May 13, 2014 – Scotch Whisky Association chief executive David Frost is raising even more concerns over the impact of September’s Scottish independence referendum on the industry. In the association’s annual review, Frost did not come out openly against independence, but called on Scottish National Party leaders to provide more clarity on currency, taxation, and potential regulatory changes that would be imposed on the business community if the referendum succeeds. Frost joins a host of executives from Scotland’s industrial, financial, and energy sectors expressing worries about the impact on Scotland’s economy. In a telephone interview, Frost said the industry needs that clarity to protect the industry’s growth.
“Our member companies don’t have a vote…we’re not going to tell people how to vote, but also, we can make our products only in Scotland, so naturally we’ve been talking to our members pretty consistently since I took over in January, and I think before that” Frost said. “I’ve really been trying to set out what’s important to us in the business environment, what has made us successful and what we see as the potential risks if Scotland does vote for independence and what kind of reassurances we’d need to look forward.” He noted that the Scottish Government’s 600-page “white paper” on independence released last November only contained two references to the Scotch whisky industry, leading to uncertainty on the government’s plans for the industry.

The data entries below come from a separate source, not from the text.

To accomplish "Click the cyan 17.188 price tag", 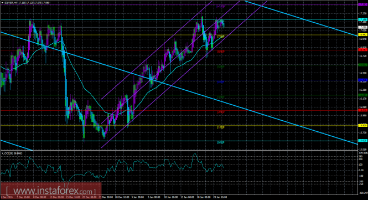I will (x=363, y=20).
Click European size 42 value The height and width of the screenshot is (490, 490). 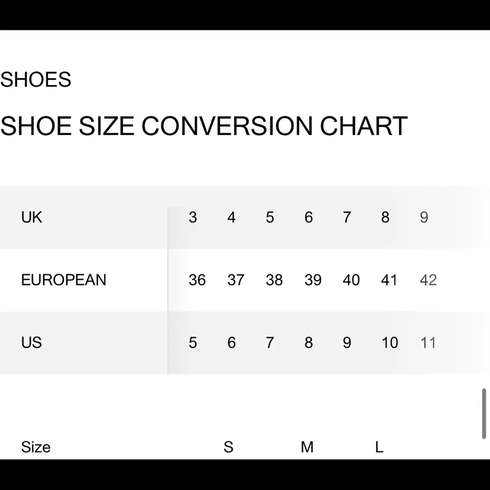point(428,280)
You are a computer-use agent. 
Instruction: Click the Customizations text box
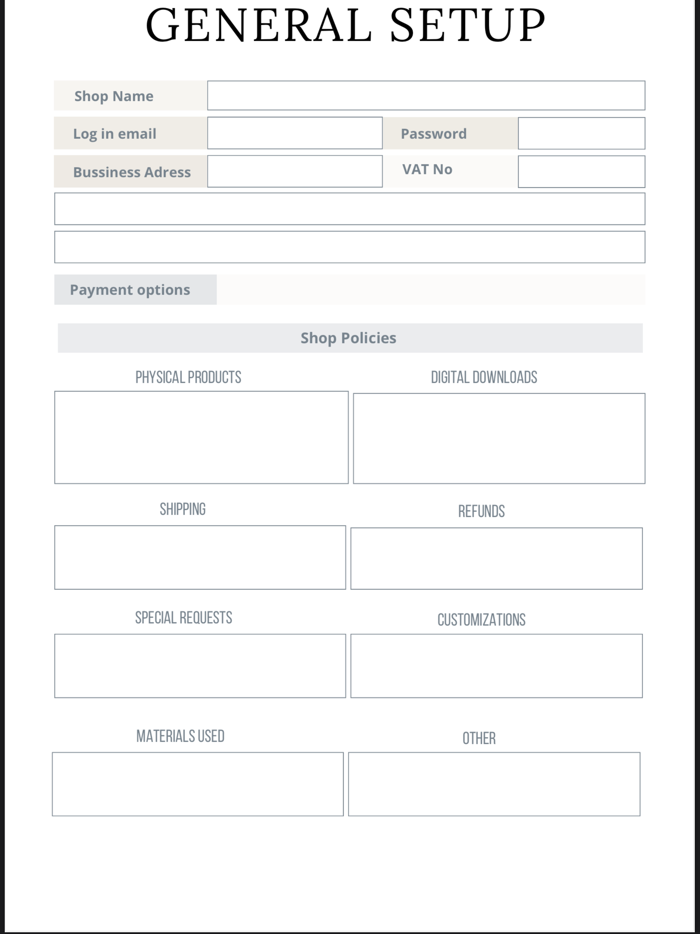point(496,665)
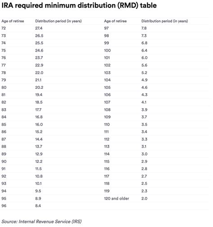Viewport: 213px width, 227px height.
Task: Click the IRA required minimum distribution title
Action: coord(79,5)
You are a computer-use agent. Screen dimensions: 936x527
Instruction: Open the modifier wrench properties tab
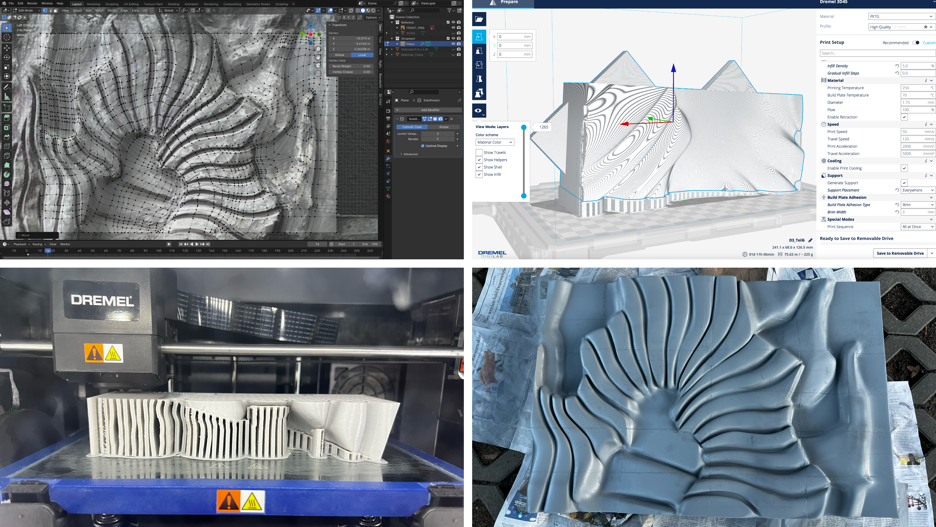tap(388, 159)
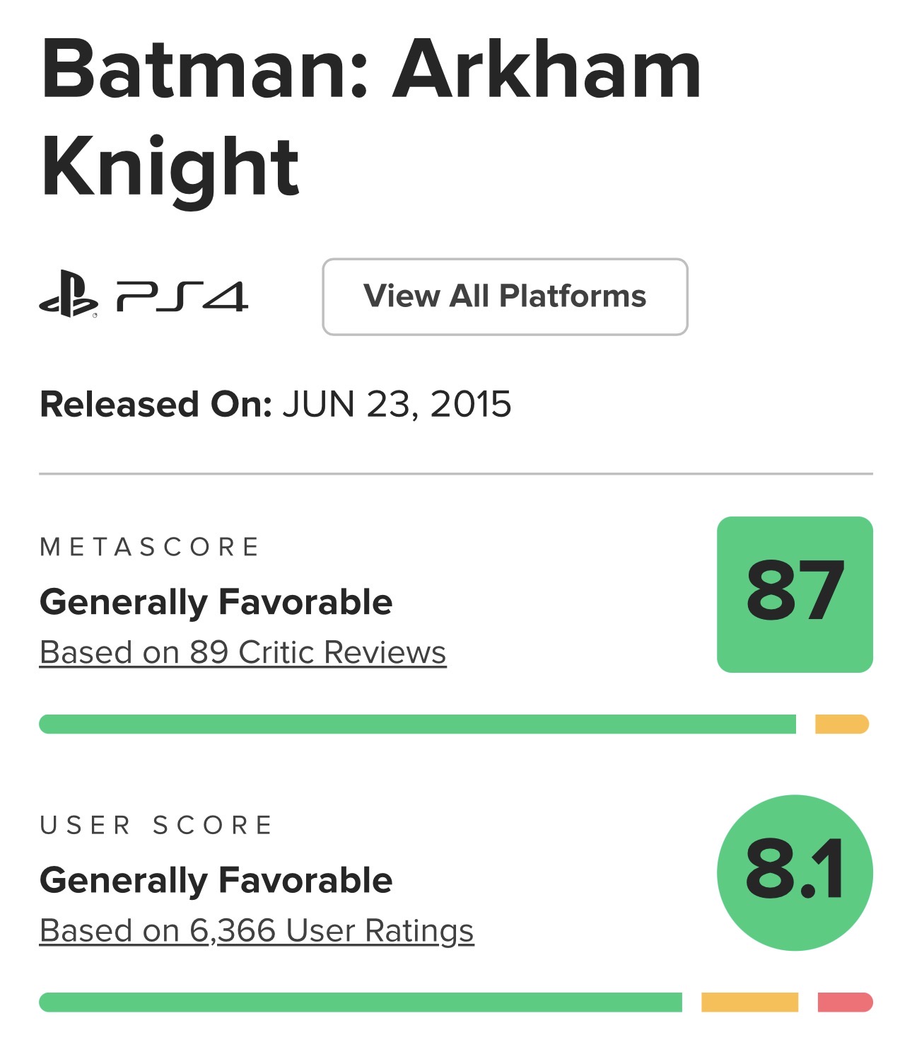Click green positive segment of User Score bar
The height and width of the screenshot is (1052, 912).
pyautogui.click(x=361, y=1002)
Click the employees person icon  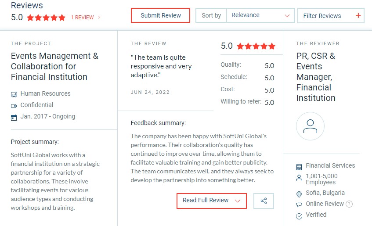(299, 178)
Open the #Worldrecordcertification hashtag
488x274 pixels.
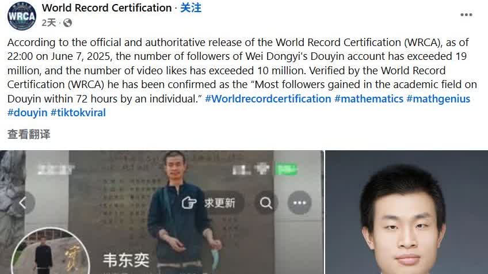click(268, 98)
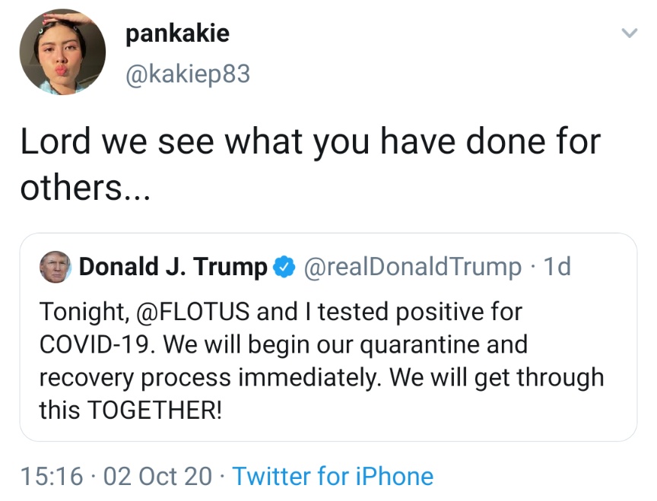Image resolution: width=657 pixels, height=501 pixels.
Task: Open the @kakiep83 handle
Action: click(x=186, y=74)
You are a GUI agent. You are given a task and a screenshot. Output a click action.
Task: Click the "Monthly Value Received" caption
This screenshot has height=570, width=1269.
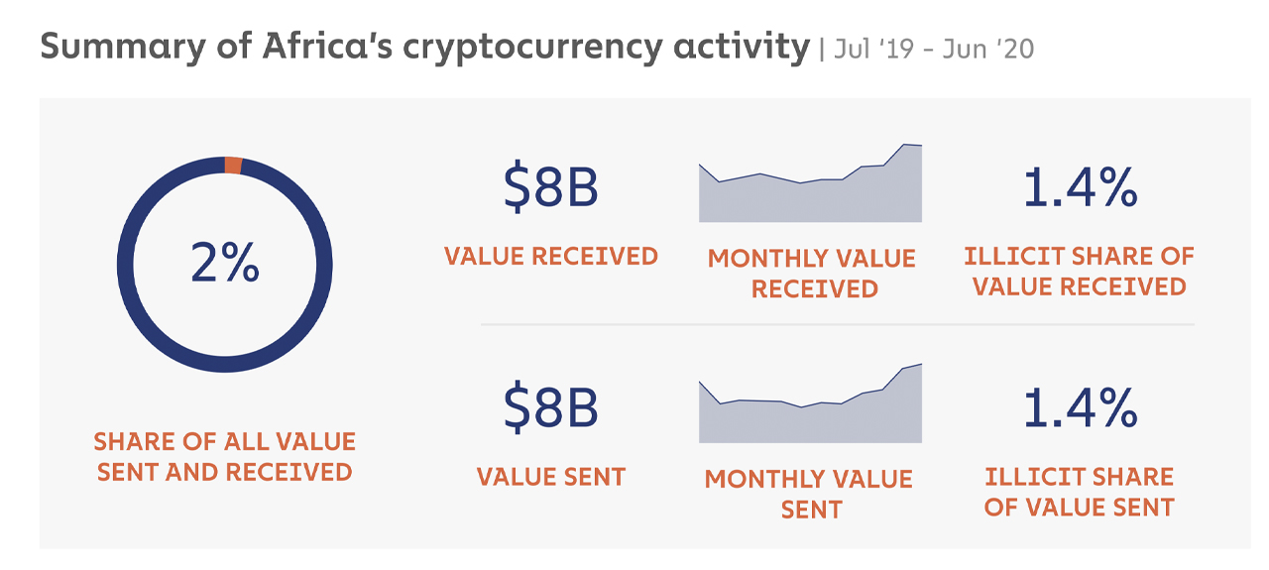(x=812, y=274)
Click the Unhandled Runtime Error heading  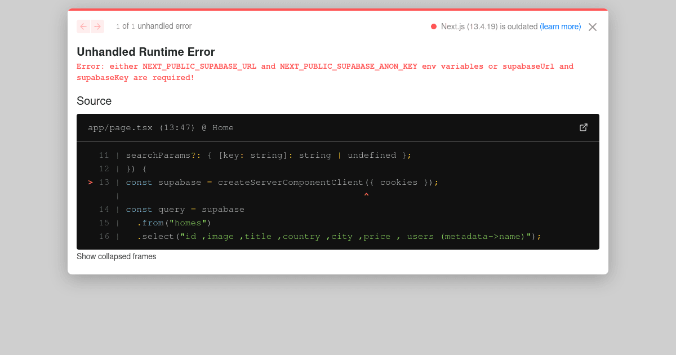(145, 51)

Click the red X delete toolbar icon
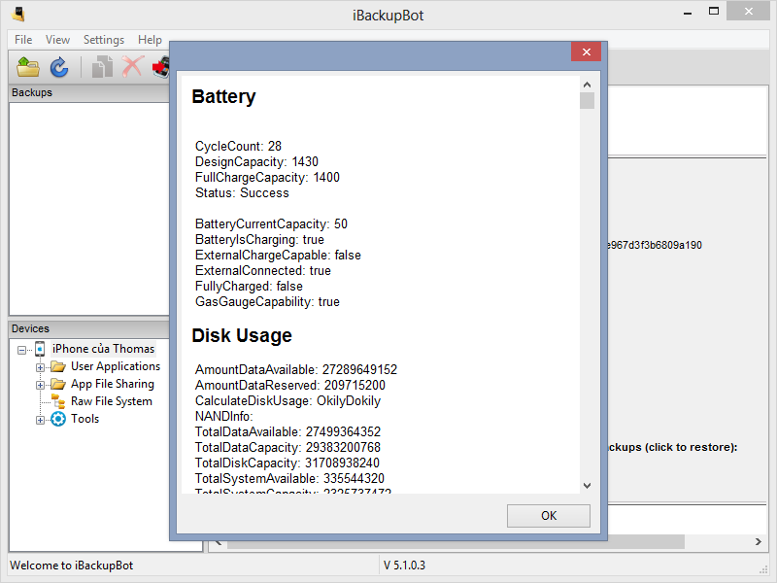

Listen to Mark Gillespie’s interview with David Frost:
Frost joined the SWA January 1 after leaving the UK’s diplomatic corps and serving as Director for European Trade and International Affairs in the Department for Business, Innovation, and Skills. During his diplomatic service, he represented the UK at European Union headquarters in Brussels, and one of his biggest concerns is the question of whether an independent Scotland would be a member of the European Union. In the SWA’s report, Frost called EU membership fundamental to Scotch whisky’s success:
“We are able to export tariff-free across the single market, use EU to eliminate market access problems, and benefit from the EU’s clout in trade negotiations. Of course, everything in the EU is perfect and, in my view, many areas need reform. But even a temporary interruption of EU involving exclusion from the single market or the customs union, if this were a consequence of independence, would be damaging and difficult to manage.”
Scottish First Minister Alex Salmond and other government leaders have claimed Scotland is already a member of the EU as part of the United Kingdom, and that Scottish membership would be expedited if not automatic. That position has been refuted by European Union and European Commission leaders. including Commission President Jose Manuel Barroso of Spain, who has said an independent Scotland would have to apply for membership in the same manner as other candidate countries in a process that could take years. New members require unanimous approval from the current 28 EU member nations, and a single “no” vote could keep Scotland out of the EU. Spanish Prime Minister Mariano Rajoy has been very vocal in opposing any “fast-track” plans for Scotland, largely because his country faces its own secessionist movement in Catalonia.
“We’re a business that relies on predictability and stability,” Frost said. “I think you have to take seriously the remarks of President Barroso and others that it would be very difficult if not impossible for Scotland to join quickly…now, he is the President of the Commission, so you have to take that seriously. Reasonable people can differ, I think, about what actually might happen…the political framework will determine that, but the views of the President of the Commission and of the UK government, I think, are pretty persuasive ones.”
The referendum is scheduled for September 18. Should it pass, Scotland would leave the United Kingdom in March of 2016.
Editor’s note: This story was updated on May 15 following an interview with David Frost.